┌─ Document excerpt
Given the benefits of self-control dispositions, high trait self-control has been associated with healthy habits, such as sleep hygiene, physical exercise, healthy snacking, metabolic control in type 1 diabetes (Barber et al., 2013; Berg et al., 2014, Galla and Duckworth, 2015; Tsukayama, et al., 2012; Vinkers et al., 2013), professional discipline and academic achievement (Hershberger, 2010; Kappes et al., 2012; Tangney et al., 2004; Tsukayama, et al., 2012), wellbeing (Ghorbani et al. 2014; Smith et al. 2017, Tangney et al., 2004), emotional stability (Bolton et al., 2012; Daly et al., 2014), and cognitive and interpersonal skills (Roberts et al. 2014, Shepperd et al., 2015; Tangney et al., 2004). In contrast, individuals with low trait self-control are more prone to engage in problematic hedonic behaviors such as using drugs, smoking, consuming alcohol, unhealthy food habits, low sexual self-restraint, smartphone and video game addictions (Darbor et al., 2016; Churchill and Jessop, 2011; Grubbs et al., 2015; Kim et al., 2016; McIntyre et al., 2015; Latner et al., 2014; Skakoon-Sparling et al., 2016; Tsukayama, et al., 2012; Vinkers, 2013; Wang et al., 2014; Wahler and Otis, 2014), and present low emotional, cognitive and interpersonal skills (social anxiety, aggression, delinquent behaviors, low self-esteem, self-defeating behavior, and high perceived stress; Blackhart et al., 2015; DeWall et al., 2011; Galla and Wood, 2015; Kroese et al., 2010; Miller et al., 2009).
One shared characteristic of the aforementioned studies is that trait self-control was typically assessed with the average score of the Brief Self-Control Scale (BSCS; Tangney et al., 2004). This scale is a 13-item version of the 36-item Self-Control Scale (SCS; Tangney et al., 2004). The BSCS has good reliability and is strongly correlated (r = .93) with the SCS (Tangney et al., 2004). Tangney et al. (2004) proposed using the BSCS as a unidimensional instrument, the aggregated score of which represents trait self-control. Nevertheless, multidimensional factorial structures of the BSCS have also been proposed for assessing distinct facets of self-control: “inhibition” (the ability to refrain from immediate impulses) and” initiation” (the ability to start goal-directed behavior) in De Ridder et al. (2011), “general self-discipline” and “impulse control” (the resistance to short-term rewards or temptations in order to achieve long-term goals) in Ferrari et al., (2009), and “restraint” (the tendency to be deliberative or disciplined and engage in effortful control) and “impulsivity” (being spontaneous and acting on intuition or heuristics) in Maloney et al. (2012).
└─
### Task prompt
Please continue the passage above on trait self-control and the Brief Self-Control Scale from where it stops.
┌─ Items
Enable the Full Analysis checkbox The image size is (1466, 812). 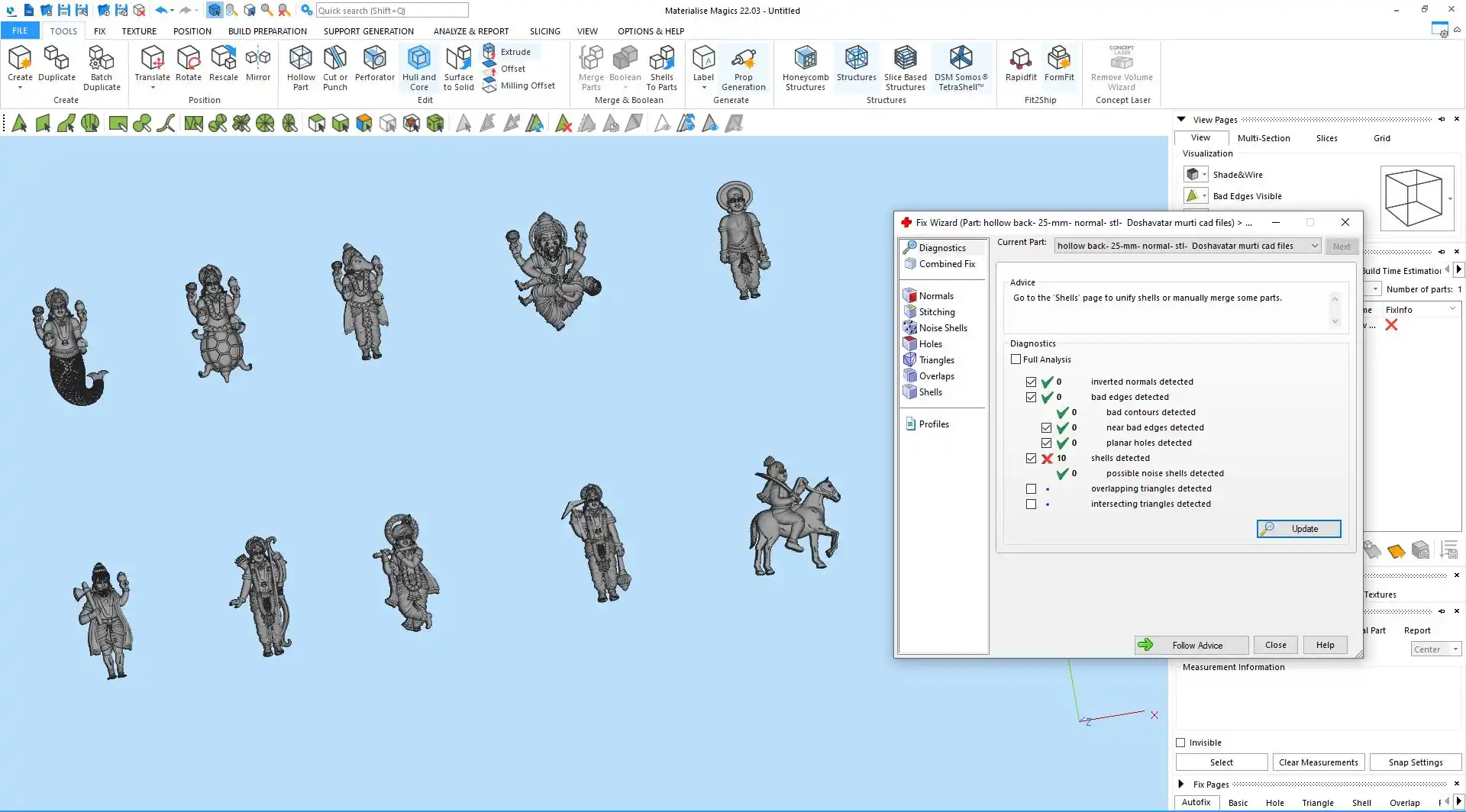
└─
┌─ Items
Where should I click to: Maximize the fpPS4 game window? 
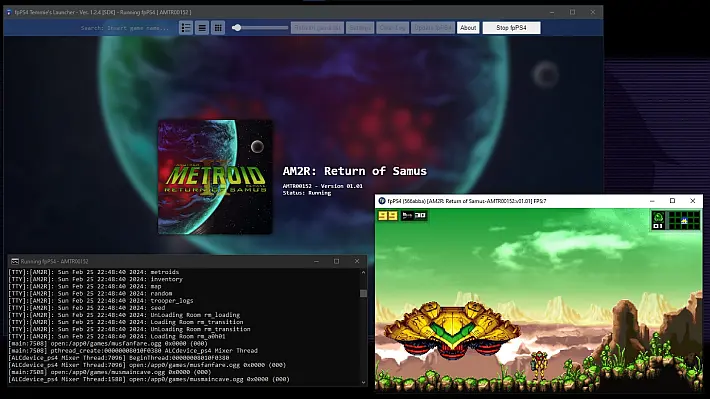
└─
### Exercise result
In accordance with Maloney et al. (2012), Morean et al. (2014) reported a two-factor solution for the BSCS. Nevertheless, while one of those factors aligned with the “impulsivity” factor from Maloney et al. (2012), the other did not align with the “restraint” factor. In another study, Lindner and Retelsdorf (2015) compared the unidemensional BSCS (Tangney et al., 2004) with its three multidimensional conceptualizations (De Ridder et al., 2011; Ferrari et al., 2009; Maloney et al. 2012). Findings suggested that compared to the unidemensional model, only the “restraint vs. impulsivity” model (Maloney et al. 2012) showed a consistent improvement in model fit. Moreover, in comparison to the unidimensional measure, the two-dimensional measures did not substantially enhance the predictive power regarding outcome variables (e.g., achievement-related outcomes in school, university, and workplace). Lindner and Retelsdorf (2015) therefore concluded that the BSCS’ average score is a viable optimal option for assessing trait self-control and for studying its relationship with outcome variables.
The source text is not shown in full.